* Written task
Find each line in the material below that contains the word "height" and copy those lines out. Match case exactly.

* Dataset
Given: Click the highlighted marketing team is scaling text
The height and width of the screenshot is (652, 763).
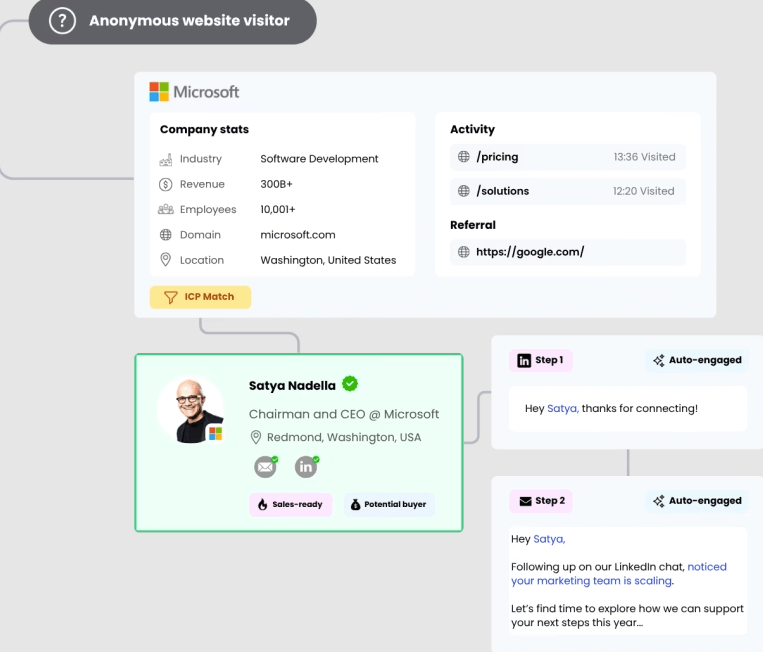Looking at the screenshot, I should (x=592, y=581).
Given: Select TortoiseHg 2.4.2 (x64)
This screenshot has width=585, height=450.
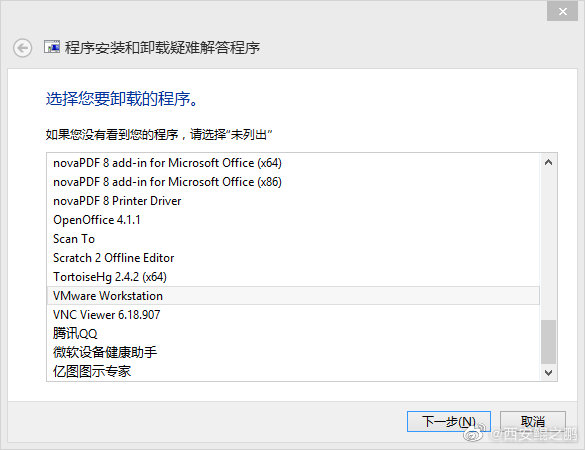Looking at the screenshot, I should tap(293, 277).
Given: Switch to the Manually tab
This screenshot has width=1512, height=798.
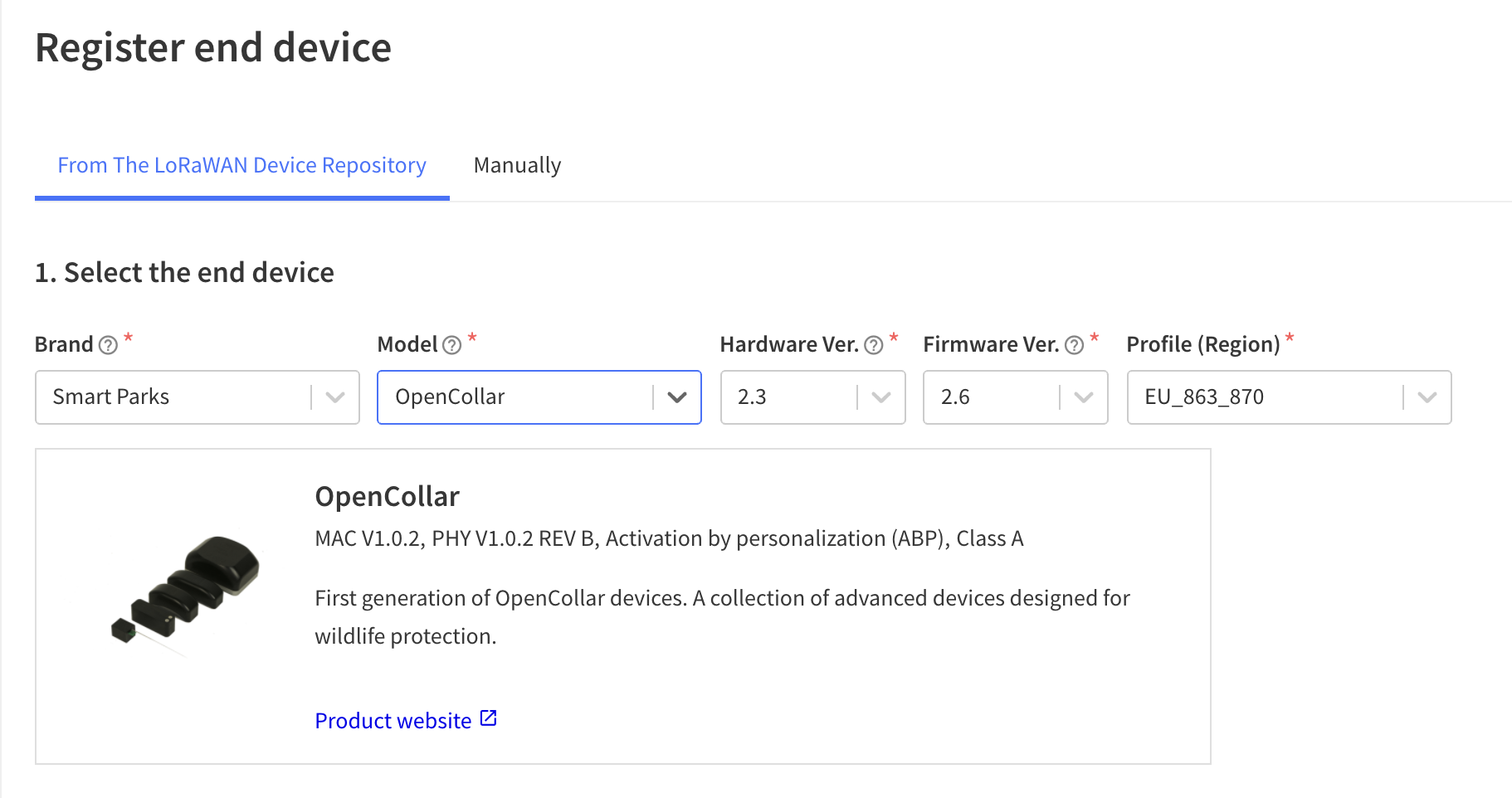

* Full answer
The height and width of the screenshot is (652, 763).
This screenshot has width=585, height=450.
This screenshot has width=1512, height=798.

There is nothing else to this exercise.